>> BEGIN

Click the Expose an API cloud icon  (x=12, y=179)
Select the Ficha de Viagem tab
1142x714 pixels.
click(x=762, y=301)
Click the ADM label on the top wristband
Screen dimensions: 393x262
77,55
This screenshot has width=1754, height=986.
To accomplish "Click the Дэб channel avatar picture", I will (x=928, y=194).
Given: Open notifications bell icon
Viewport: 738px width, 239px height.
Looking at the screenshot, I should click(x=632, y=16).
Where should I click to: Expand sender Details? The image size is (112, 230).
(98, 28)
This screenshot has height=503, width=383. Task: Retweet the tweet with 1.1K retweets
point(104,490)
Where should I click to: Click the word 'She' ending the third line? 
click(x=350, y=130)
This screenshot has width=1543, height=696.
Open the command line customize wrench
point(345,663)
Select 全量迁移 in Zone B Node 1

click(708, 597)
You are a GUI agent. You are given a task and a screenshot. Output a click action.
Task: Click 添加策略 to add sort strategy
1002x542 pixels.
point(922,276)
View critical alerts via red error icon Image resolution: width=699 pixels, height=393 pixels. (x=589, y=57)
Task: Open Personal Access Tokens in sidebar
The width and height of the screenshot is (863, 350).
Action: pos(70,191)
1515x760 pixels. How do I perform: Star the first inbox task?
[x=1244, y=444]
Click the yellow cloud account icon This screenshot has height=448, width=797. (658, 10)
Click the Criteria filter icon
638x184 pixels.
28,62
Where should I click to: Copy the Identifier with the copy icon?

>> END

* INSTRUCTIONS FOR THE TASK
Swap every "icon" in the records for "symbol" and write all the lines out again, leaving everything else the same.

* RESULT BELOW
Click the Expose an API cloud symbol  (x=12, y=179)
Select the Ficha de Viagem tab
1142x714 pixels.
click(x=762, y=301)
Click the ADM label on the top wristband
Screen dimensions: 393x262
77,55
This screenshot has width=1754, height=986.
To accomplish "Click the Дэб channel avatar picture", I will (x=928, y=194).
Given: Open notifications bell symbol
Viewport: 738px width, 239px height.
Looking at the screenshot, I should click(x=632, y=16).
Where should I click to: Expand sender Details? The image size is (112, 230).
(98, 28)
This screenshot has height=503, width=383. Task: Retweet the tweet with 1.1K retweets
point(104,490)
Where should I click to: Click the word 'She' ending the third line? 
click(x=350, y=130)
This screenshot has width=1543, height=696.
Open the command line customize wrench
point(345,663)
Select 全量迁移 in Zone B Node 1

click(708, 597)
You are a GUI agent. You are given a task and a screenshot. Output a click action.
Task: Click 添加策略 to add sort strategy
1002x542 pixels.
point(922,276)
View critical alerts via red error symbol Image resolution: width=699 pixels, height=393 pixels. (x=589, y=57)
Task: Open Personal Access Tokens in sidebar
The width and height of the screenshot is (863, 350).
Action: pos(70,191)
1515x760 pixels. How do I perform: Star the first inbox task?
[x=1244, y=444]
Click the yellow cloud account symbol This screenshot has height=448, width=797. (658, 10)
Click the Criteria filter symbol
638x184 pixels.
28,62
Where should I click to: Copy the Identifier with the copy symbol?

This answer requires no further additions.